64 Cu-DOTHA 2 -PSMA, a Novel PSMA PET Radiotracer for Prostate Cancer with a Long Imaging Time Window.

Prostate cancer imaging and late-stage management can be improved with prostate-specific membrane antigen (PSMA)-targeting radiotracers. We developed a PSMA positron emission tomography (PET) radiotracer, DOTHA 2 -PSMA radiolabeled with 64 Cu (T 1/2 : 12.7 h), to leverage its large imaging time window. This preclinical study aimed to evaluate the biological and imaging properties of 64 Cu-DOTHA 2 -PSMA. Its stability was assessed in plasma ex vivo and in mice. Cellular behavior was studied for up to 48 h in LNCaP cells. Biodistribution studies were performed in balb/c mice for up to 48 h. Dynamic (1 h) and static (4 h and 24 h) PET imaging was completed in LNCaP tumor-bearing mice. 64 Cu-DOTHA 2 -PSMA was stable ex vivo in plasma and reached cellular internalization up to 34.1 ± 4.9% injected activity (IA)/10 6 cells at 48 h post-injection (p.i.).
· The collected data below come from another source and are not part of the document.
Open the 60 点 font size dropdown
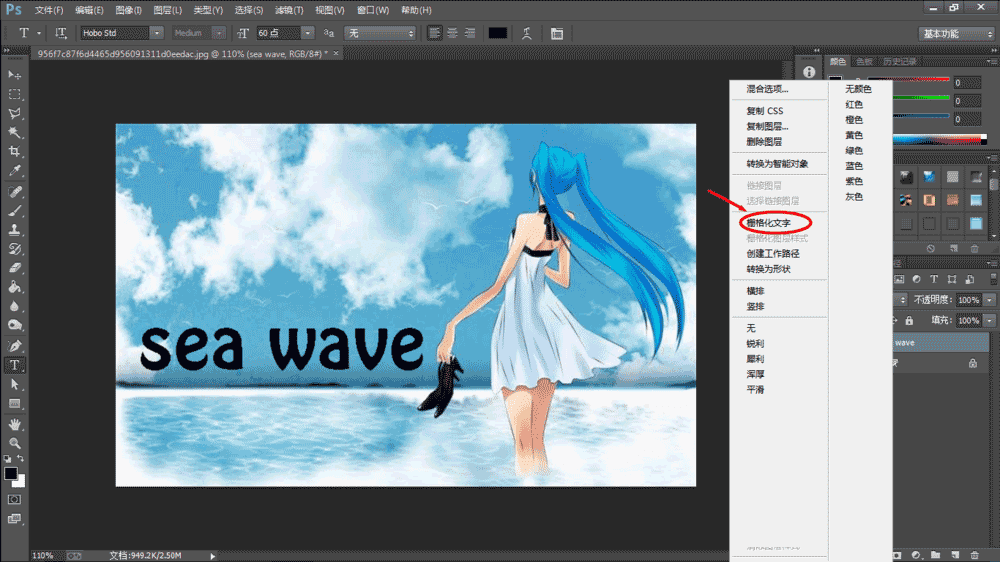Viewport: 1000px width, 562px height. pyautogui.click(x=307, y=33)
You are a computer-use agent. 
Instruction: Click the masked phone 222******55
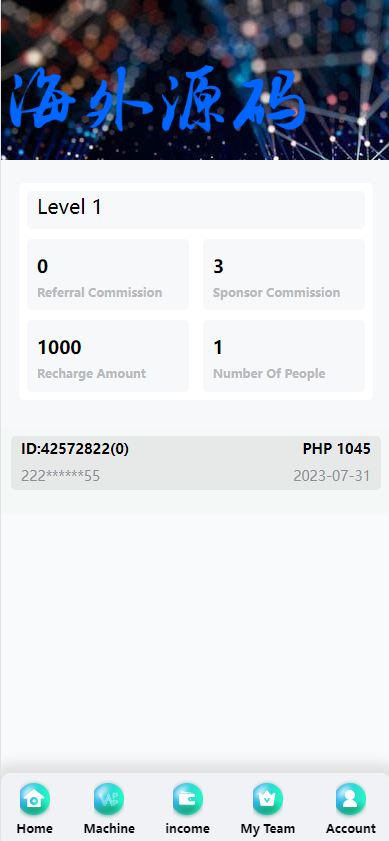(60, 476)

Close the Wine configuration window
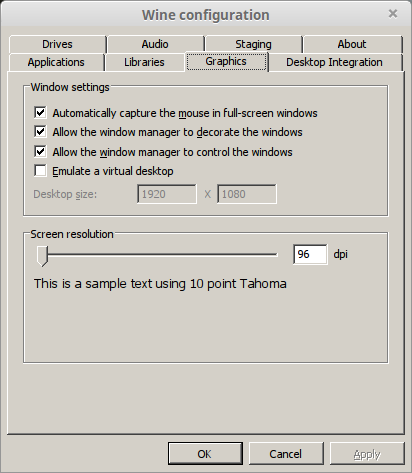click(x=393, y=14)
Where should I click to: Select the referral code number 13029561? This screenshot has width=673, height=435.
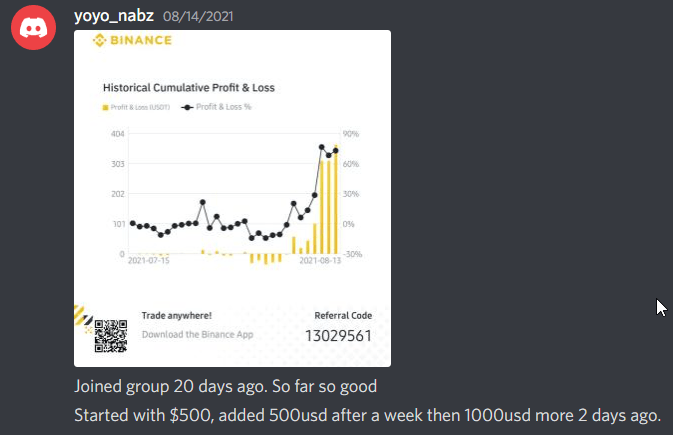pos(338,336)
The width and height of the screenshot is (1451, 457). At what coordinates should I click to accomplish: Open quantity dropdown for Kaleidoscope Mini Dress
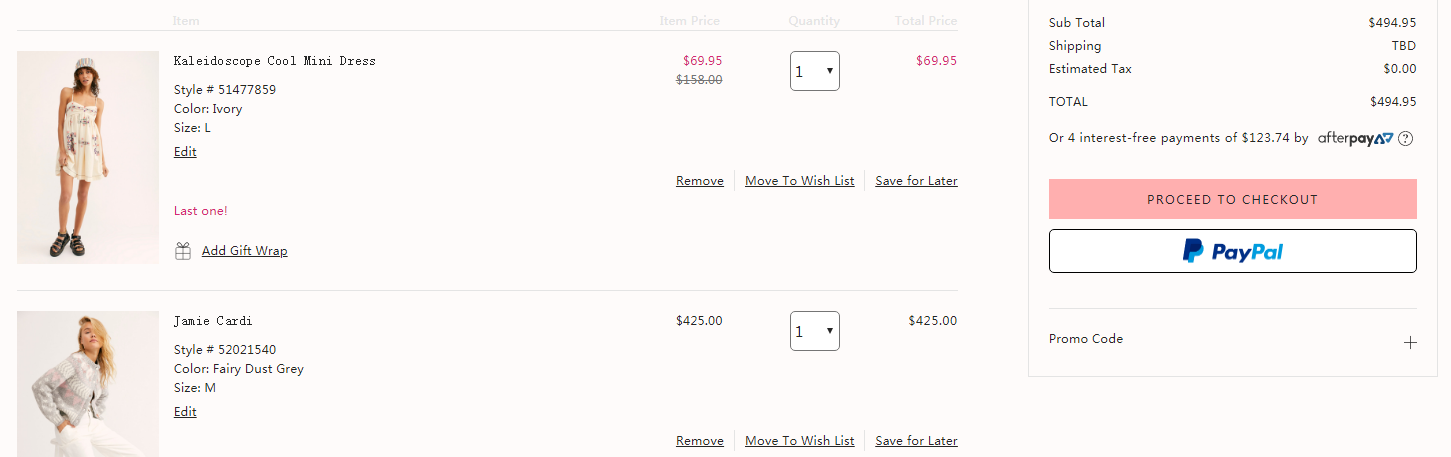[815, 72]
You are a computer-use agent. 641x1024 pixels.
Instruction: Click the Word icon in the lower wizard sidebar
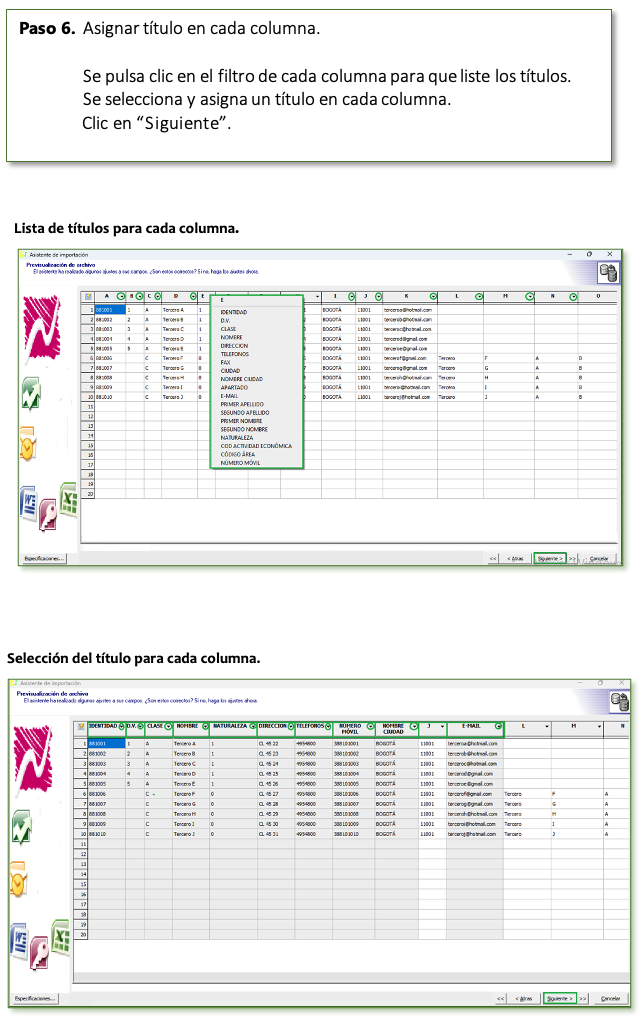coord(21,941)
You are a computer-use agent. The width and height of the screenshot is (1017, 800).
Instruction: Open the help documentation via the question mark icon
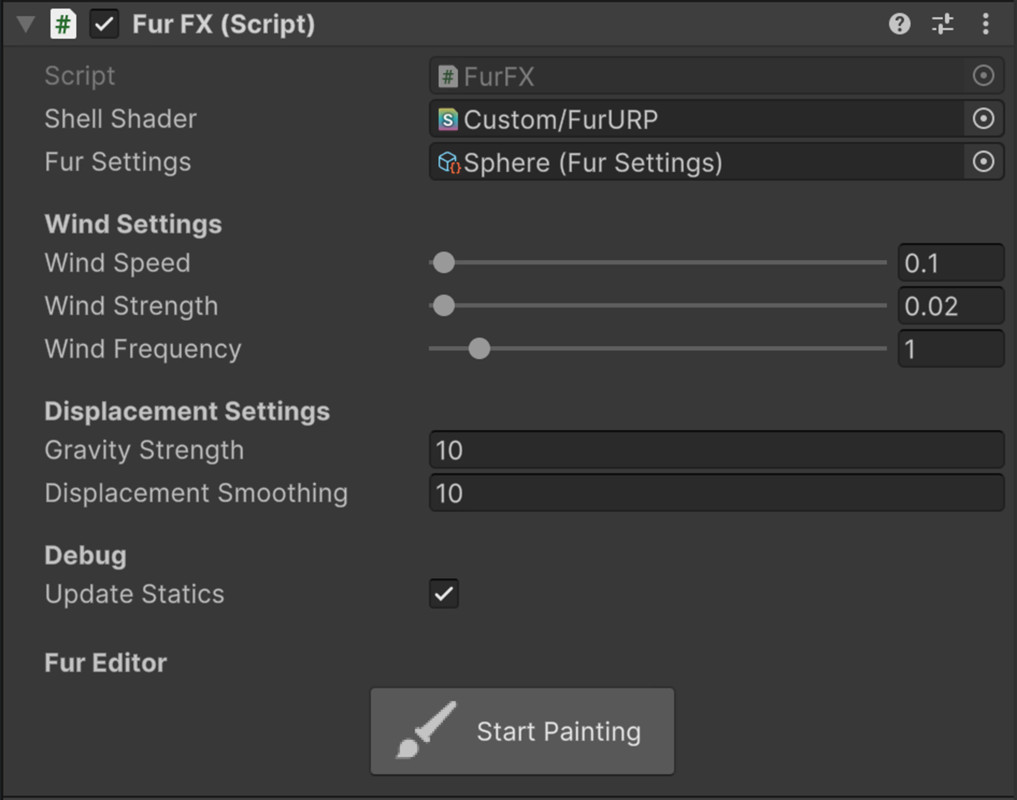point(899,23)
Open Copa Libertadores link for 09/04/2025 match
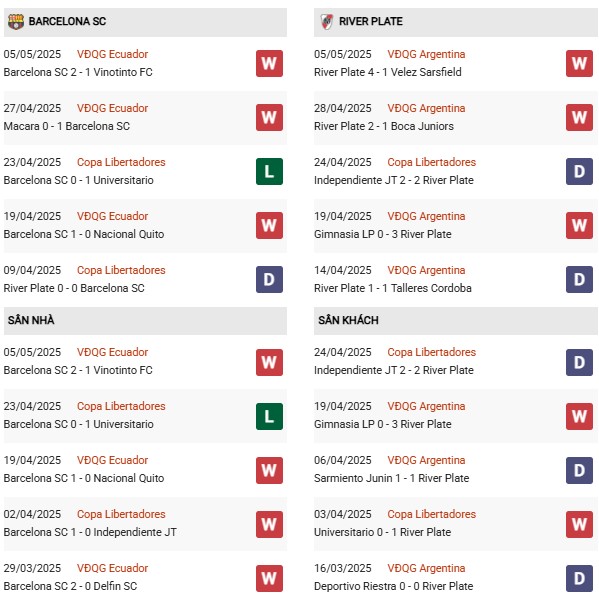Screen dimensions: 599x601 (121, 270)
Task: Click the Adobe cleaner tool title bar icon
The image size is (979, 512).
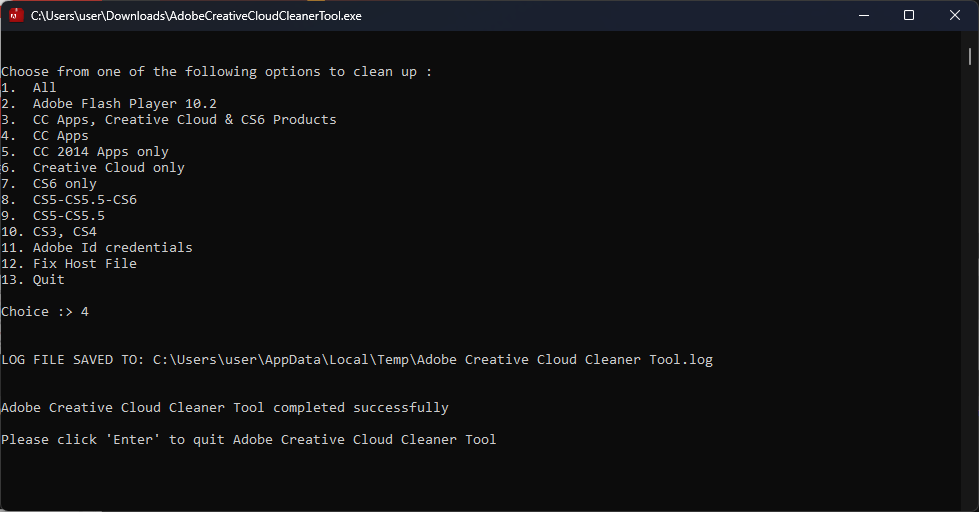Action: [x=16, y=16]
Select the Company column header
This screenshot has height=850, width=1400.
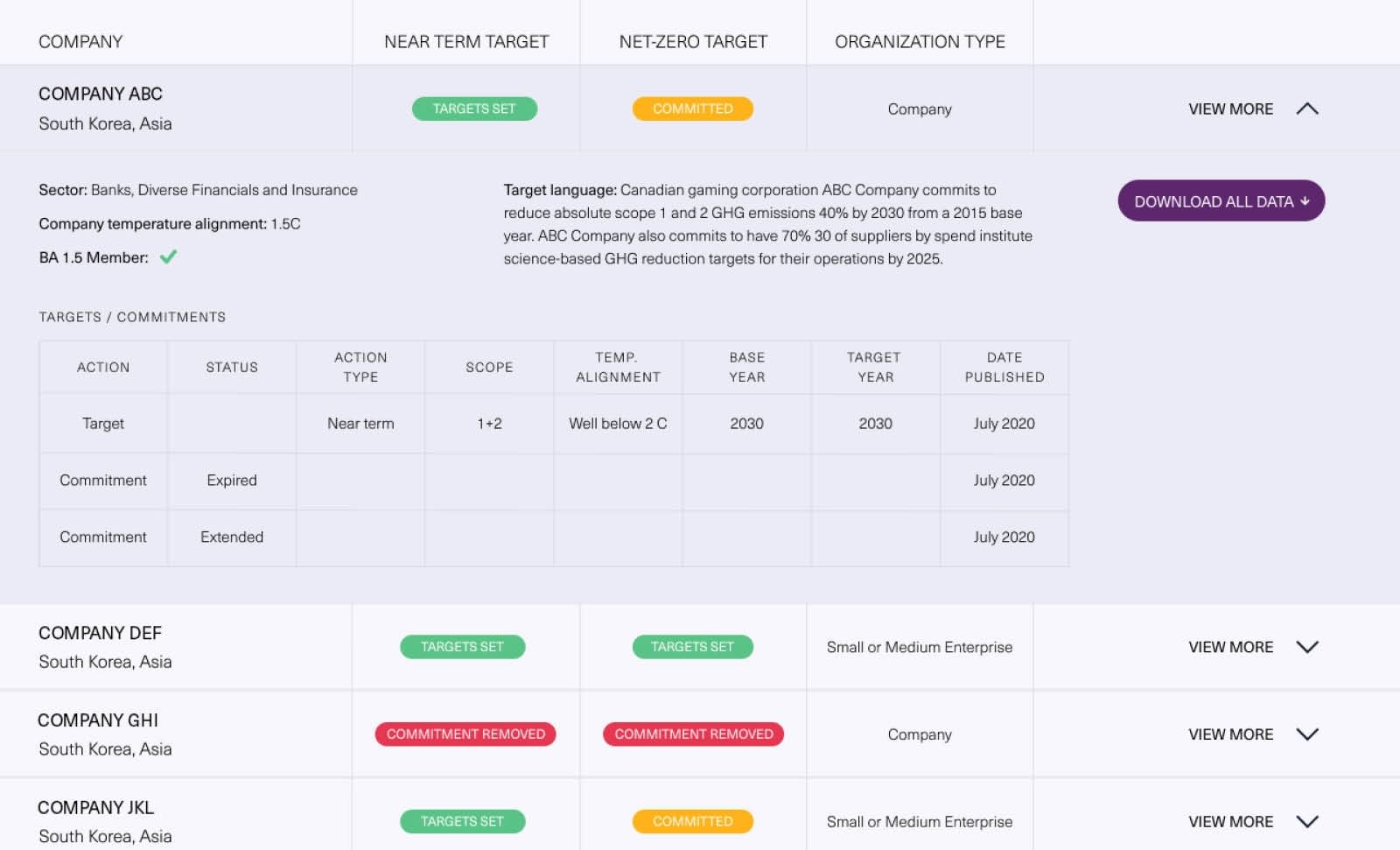[80, 41]
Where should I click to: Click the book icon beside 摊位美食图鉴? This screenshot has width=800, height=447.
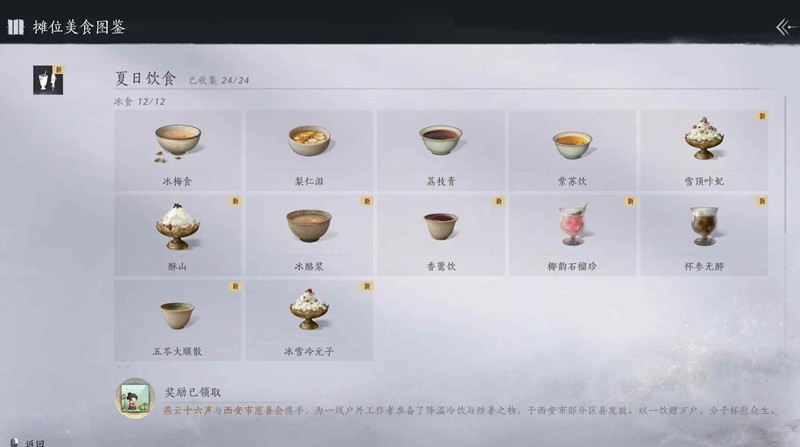[x=16, y=27]
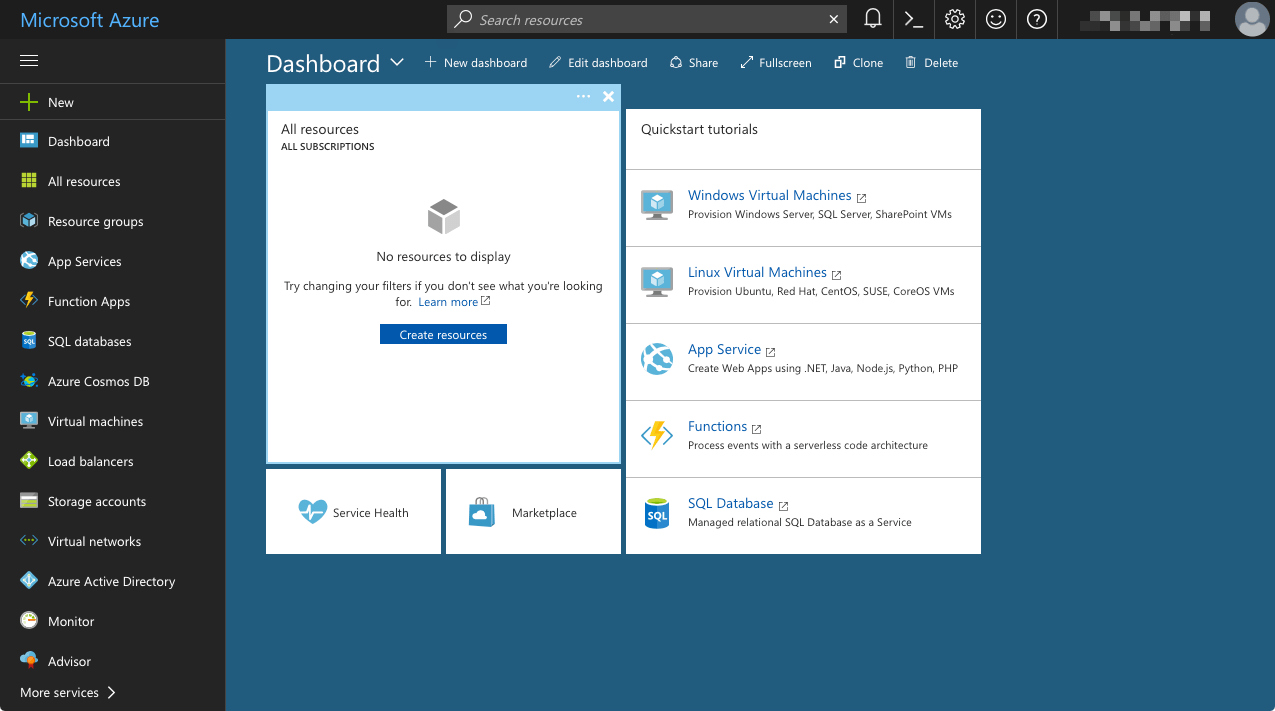
Task: Click inside the Search resources field
Action: pos(640,19)
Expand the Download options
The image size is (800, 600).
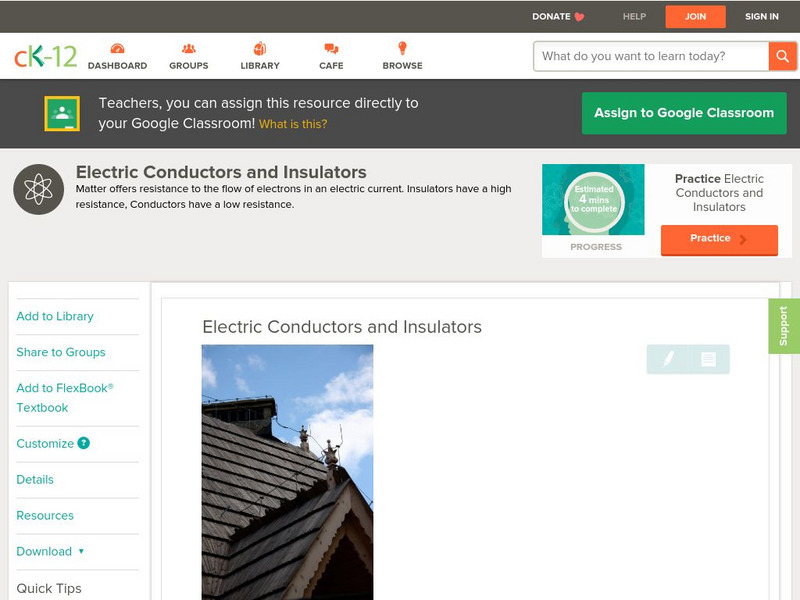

Biodistribution results showed significantly lower uptake in kidneys than 68 Ga-PSMA-617, our reference PET tracer ( p < 0.001), but higher liver uptake at 2 h p.i. ( p < 0.001). PET images showed 64 Cu-DOTHA 2 -PSMA's highest tumoral uptake at 4 h p.i., with a significant difference between blocked and non-blocked groups from the time of injection to 24 h p.i. The high stability and tumor uptake with a long tumor imaging time window of 64 Cu-DOTHA 2 -PSMA potentially contribute to the prostate cancer theranostic approach and its local recurrence detection.